(Stored records)
▼▼▼
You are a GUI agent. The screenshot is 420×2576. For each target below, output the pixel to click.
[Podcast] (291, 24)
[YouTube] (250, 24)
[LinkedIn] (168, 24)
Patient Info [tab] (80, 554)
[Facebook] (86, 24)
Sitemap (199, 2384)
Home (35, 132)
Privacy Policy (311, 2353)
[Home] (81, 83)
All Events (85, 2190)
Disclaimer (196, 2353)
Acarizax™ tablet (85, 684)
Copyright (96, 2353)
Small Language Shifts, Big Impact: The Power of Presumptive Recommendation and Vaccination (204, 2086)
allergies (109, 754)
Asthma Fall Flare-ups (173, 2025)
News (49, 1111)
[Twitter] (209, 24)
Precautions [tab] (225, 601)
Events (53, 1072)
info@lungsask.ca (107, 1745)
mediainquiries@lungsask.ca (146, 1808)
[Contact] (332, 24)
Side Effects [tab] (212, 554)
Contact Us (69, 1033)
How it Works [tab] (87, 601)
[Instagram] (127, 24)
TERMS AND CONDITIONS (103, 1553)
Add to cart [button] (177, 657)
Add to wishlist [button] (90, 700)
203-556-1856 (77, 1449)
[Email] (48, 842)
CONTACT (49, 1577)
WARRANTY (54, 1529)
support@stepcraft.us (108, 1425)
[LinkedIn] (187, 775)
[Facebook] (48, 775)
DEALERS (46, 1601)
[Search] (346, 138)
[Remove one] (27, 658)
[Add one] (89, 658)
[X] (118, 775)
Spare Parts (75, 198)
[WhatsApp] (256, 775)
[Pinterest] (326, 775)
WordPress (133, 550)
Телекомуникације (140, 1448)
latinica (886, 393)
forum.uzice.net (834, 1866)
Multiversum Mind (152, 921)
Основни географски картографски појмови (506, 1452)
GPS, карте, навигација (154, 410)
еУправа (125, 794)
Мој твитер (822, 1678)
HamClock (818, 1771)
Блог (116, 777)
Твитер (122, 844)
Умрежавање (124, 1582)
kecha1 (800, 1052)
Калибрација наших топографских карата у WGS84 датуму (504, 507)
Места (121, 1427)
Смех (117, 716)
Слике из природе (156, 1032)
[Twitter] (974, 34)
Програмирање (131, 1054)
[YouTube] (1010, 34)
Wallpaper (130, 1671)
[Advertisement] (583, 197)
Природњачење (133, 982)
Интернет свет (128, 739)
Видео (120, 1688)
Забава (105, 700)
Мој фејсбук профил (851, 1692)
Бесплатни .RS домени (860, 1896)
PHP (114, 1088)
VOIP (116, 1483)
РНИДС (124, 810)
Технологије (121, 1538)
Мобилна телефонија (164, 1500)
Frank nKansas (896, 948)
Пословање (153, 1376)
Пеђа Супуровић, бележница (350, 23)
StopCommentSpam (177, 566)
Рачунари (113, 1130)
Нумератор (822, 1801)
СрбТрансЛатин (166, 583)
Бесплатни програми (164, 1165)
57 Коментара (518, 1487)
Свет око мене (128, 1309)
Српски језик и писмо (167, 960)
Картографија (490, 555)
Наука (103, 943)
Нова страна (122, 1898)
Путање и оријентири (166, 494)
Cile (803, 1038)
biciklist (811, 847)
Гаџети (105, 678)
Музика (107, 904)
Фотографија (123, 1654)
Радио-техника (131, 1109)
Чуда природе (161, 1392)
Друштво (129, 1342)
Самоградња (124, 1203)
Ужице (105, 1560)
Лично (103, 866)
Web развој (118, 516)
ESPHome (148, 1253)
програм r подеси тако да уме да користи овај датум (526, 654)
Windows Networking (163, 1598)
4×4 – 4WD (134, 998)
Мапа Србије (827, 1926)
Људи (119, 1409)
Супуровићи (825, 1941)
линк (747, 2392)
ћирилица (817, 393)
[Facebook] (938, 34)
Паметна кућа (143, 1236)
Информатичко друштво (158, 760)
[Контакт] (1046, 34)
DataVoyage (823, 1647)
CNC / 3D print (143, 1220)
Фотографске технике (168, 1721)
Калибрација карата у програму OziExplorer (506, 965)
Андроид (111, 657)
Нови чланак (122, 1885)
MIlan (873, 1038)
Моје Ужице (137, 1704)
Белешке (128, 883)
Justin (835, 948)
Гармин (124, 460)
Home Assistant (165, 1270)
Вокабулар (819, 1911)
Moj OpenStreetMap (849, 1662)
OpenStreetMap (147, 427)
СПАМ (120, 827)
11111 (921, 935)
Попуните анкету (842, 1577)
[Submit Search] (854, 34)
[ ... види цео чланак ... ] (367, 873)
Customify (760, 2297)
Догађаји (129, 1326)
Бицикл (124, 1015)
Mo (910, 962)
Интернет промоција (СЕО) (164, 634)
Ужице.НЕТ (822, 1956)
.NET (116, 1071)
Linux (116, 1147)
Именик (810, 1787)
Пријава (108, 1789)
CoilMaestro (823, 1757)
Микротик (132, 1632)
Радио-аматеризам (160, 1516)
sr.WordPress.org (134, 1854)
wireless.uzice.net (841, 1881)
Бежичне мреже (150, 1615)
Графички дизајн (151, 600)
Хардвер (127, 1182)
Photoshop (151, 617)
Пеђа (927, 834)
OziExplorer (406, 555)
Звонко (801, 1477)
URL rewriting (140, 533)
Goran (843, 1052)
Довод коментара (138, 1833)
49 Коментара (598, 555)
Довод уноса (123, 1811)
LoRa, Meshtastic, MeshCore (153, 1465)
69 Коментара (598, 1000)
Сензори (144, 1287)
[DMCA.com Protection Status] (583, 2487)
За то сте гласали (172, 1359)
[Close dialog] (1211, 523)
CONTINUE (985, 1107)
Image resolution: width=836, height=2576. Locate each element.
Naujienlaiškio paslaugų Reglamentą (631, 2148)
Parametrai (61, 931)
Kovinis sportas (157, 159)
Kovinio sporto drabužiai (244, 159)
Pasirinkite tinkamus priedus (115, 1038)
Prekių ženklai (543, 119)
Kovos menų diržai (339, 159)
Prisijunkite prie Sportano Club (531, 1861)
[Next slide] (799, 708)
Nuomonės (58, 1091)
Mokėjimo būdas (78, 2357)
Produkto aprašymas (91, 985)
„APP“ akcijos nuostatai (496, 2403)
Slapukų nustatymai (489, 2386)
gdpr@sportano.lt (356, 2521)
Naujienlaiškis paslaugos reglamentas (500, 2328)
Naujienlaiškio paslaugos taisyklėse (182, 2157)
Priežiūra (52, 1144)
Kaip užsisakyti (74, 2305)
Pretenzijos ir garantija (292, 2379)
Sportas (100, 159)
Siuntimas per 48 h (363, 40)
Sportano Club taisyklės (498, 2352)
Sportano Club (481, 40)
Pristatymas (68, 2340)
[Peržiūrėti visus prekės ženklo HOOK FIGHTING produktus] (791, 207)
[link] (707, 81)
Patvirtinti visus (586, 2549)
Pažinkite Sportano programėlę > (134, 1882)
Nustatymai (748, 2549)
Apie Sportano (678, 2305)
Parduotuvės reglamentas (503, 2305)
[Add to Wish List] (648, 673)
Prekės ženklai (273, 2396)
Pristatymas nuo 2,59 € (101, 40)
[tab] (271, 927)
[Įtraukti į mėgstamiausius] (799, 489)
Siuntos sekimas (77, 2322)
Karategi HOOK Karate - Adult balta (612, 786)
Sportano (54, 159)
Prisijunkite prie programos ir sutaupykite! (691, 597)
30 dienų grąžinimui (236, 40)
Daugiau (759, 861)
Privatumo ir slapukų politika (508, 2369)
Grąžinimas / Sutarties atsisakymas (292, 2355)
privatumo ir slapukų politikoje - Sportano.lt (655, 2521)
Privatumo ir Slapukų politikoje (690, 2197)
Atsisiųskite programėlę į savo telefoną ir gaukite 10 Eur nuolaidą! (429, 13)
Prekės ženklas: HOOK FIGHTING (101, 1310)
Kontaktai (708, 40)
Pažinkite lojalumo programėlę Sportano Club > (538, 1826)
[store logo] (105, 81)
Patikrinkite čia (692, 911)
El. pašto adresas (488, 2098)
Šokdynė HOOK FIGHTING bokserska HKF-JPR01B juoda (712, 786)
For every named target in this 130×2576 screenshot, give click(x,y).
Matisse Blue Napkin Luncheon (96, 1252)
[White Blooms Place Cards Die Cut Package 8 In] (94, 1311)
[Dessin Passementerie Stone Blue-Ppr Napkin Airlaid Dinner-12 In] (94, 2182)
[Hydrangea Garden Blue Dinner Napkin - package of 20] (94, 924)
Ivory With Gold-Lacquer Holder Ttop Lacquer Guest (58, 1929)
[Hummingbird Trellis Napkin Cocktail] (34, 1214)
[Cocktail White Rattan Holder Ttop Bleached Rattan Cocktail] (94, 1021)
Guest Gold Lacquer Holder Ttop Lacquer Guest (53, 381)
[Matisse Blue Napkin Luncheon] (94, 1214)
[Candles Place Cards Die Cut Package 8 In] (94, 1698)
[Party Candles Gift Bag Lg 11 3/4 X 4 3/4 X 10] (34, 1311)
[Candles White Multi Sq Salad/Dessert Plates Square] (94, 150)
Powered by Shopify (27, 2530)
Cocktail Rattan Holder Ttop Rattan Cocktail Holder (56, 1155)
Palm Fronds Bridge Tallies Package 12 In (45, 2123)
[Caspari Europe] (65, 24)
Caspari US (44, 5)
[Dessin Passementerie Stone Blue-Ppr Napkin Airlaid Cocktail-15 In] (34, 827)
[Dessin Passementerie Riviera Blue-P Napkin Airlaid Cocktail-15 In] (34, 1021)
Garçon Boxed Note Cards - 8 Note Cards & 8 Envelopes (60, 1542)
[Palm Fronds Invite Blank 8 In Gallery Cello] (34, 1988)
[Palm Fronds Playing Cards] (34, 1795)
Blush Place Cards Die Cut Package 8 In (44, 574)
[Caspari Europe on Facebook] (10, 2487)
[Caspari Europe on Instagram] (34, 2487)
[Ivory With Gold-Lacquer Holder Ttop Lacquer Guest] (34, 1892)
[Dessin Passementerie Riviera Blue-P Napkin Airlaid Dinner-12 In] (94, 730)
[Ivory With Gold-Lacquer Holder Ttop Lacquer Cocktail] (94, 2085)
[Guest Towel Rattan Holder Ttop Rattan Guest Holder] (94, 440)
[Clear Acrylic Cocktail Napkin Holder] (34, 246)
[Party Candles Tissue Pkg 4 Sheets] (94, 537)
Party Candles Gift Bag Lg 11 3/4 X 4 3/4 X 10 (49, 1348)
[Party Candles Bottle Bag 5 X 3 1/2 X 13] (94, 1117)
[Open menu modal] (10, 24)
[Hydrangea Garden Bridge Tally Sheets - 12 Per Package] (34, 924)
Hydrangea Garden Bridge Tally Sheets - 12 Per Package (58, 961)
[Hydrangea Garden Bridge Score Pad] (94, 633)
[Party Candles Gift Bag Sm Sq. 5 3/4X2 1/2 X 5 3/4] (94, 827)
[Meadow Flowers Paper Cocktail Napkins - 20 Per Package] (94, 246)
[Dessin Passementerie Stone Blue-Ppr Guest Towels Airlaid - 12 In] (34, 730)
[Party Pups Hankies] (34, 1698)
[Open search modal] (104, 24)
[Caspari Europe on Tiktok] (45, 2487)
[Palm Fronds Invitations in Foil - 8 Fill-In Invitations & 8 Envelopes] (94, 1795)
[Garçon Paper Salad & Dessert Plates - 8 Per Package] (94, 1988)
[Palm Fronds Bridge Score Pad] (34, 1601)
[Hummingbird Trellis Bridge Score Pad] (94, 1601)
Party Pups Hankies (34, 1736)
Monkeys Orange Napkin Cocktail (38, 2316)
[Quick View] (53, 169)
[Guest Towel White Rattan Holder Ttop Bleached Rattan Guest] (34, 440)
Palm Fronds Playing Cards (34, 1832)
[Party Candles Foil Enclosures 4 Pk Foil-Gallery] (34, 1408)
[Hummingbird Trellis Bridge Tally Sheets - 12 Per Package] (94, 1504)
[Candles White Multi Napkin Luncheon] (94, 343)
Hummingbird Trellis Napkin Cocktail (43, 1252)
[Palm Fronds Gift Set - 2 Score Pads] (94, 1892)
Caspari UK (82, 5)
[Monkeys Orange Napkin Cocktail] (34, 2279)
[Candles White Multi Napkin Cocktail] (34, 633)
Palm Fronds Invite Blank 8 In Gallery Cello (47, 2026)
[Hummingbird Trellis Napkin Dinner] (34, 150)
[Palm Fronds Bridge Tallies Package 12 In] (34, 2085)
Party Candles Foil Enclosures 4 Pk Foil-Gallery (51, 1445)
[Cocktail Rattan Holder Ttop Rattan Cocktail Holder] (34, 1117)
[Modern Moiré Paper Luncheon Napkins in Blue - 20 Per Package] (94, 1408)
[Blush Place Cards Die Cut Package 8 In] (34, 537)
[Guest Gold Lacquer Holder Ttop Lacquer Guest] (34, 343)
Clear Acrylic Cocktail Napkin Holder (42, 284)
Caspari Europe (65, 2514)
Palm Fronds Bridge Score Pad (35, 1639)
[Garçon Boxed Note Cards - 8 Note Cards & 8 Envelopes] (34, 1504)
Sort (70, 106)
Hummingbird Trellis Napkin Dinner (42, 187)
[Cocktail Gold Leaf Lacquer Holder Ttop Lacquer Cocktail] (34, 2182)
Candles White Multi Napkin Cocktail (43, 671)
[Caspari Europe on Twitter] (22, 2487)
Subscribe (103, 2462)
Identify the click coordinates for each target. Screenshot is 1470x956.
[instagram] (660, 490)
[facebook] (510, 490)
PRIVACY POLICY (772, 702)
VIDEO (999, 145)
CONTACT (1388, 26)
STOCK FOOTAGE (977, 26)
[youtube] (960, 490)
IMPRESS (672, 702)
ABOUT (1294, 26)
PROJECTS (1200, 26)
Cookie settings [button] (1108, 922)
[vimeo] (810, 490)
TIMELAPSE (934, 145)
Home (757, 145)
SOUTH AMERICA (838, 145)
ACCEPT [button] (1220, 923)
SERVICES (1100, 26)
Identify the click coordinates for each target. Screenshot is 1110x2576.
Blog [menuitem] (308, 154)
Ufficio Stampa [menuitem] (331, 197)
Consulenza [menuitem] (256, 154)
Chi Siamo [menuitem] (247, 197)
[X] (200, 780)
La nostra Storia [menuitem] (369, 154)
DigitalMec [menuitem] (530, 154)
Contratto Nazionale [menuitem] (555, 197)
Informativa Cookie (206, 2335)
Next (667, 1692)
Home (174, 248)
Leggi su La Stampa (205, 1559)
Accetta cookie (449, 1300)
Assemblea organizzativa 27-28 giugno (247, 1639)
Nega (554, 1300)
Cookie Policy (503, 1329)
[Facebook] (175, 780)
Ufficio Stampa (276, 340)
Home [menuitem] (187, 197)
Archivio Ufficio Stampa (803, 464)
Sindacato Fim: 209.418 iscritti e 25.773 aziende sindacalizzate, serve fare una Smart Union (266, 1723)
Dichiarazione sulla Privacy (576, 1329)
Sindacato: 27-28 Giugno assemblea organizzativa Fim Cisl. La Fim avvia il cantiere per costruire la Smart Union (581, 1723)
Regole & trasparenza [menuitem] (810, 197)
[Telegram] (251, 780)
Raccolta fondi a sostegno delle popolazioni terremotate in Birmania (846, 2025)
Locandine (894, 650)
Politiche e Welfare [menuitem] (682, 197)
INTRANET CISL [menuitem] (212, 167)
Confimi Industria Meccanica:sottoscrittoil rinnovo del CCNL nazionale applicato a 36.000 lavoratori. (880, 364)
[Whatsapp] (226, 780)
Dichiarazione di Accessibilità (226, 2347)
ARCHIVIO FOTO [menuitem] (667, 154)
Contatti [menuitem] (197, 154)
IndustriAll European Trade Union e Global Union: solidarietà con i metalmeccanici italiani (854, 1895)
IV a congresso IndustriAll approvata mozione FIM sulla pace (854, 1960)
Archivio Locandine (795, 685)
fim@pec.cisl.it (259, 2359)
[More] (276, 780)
▲▲▲
Starting at the line above that holds "[Next slide] (799, 708)" and ending at the line that holds "Patvirtinti visus (586, 2549)", transcribe each line exactly and include no other lines.

[Next slide] (799, 708)
Nuomonės (58, 1091)
Mokėjimo būdas (78, 2357)
Produkto aprašymas (91, 985)
„APP“ akcijos nuostatai (496, 2403)
Slapukų nustatymai (489, 2386)
gdpr@sportano.lt (356, 2521)
Naujienlaiškis paslaugos reglamentas (500, 2328)
Naujienlaiškio paslaugos taisyklėse (182, 2157)
Priežiūra (52, 1144)
Kaip užsisakyti (74, 2305)
Pretenzijos ir garantija (292, 2379)
Sportas (100, 159)
Siuntimas per 48 h (363, 40)
Sportano Club taisyklės (498, 2352)
Sportano Club (481, 40)
Pristatymas (68, 2340)
[Peržiūrėti visus prekės ženklo HOOK FIGHTING produktus] (791, 207)
[link] (707, 81)
Patvirtinti visus (586, 2549)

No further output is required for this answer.